In dit verband moet worden benadrukt dat besluitvormers niet graag erkennen dat niet alles tegelijkertijd kan worden gedaan binnen het kader van de beschikbare middelen. De kwestie van tijdlijnen voor de uitvoering van een bepaald beleid of dossier is dan ook een terugkerend onderwerp van discussie. Dit kan natuurlijk niet betekenen dat ambtenaren systematisch naar argumenten zoeken om een ​​politiek idee niet uit te voeren.

Anderzijds is het verdiepen van dit idee, de voor- en nadelen ervan afwegen, in het buitenland de benaderingen opzoeken die daar ontwikkeld worden, zeker een bijdrage tot het op professionele en loyale wijze verduidelijken van de politieke keuzes. Zoals bijvoorbeeld bij de uitwerking van het “Kyoto-Transportplan” dat na de federale verkiezingen van 2007 door de FOD Mobiliteit aan de formateur werd voorgelegd.

Vrijheid van meningsuiting en klokkenluidersregeling

Sinds enige tijd wordt aan ambtenaren een zekere vrijheid van individuele meningsuiting verleend. Ze kunnen vrij spreken en publiceren zonder toestemming van hun hiërarchische oversten, maar er wordt van hen verwacht dat ze zich onthouden van gedrag “dat de waardigheid van hun ambt en het respect voor hun administratie en de autoriteiten schade toebrengt”.
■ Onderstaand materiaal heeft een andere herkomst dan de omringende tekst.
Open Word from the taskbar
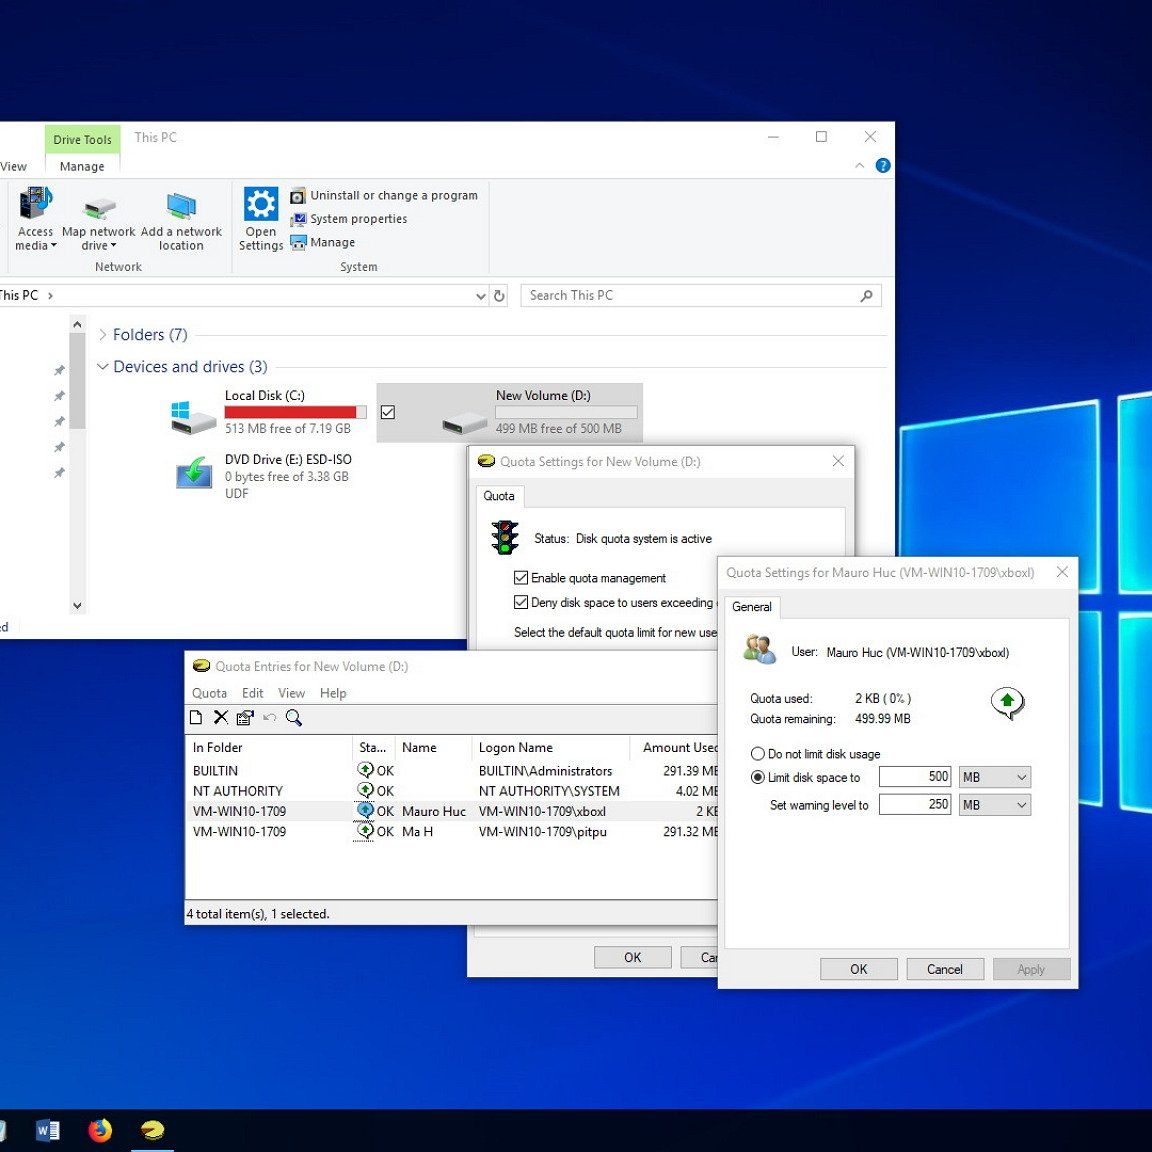The image size is (1152, 1152). pos(47,1130)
Er wordt vaak gesproken over de “plicht tot terughoudendheid”; de invulling die aan deze begrippen moet worden gegeven is dat een ambtenaar zich vrij en zelfs kritisch kan uitspreken over het functioneren en het optreden van de administratie, maar gematigd moet zijn in zijn of haar uitspraken.

Wanneer moet een individuele ambtenaar “uit zijn schulp komen” en als zodanig spreken in het openbaar debat? Ik onderscheid ten minste twee verschillende scenario’s waarin het mij gerechtvaardigd lijkt om zich in de media uit te spreken, op voorwaarde dat hij/zij zich aan de feiten houdt en dat er geen partijpolitieke connotatie is.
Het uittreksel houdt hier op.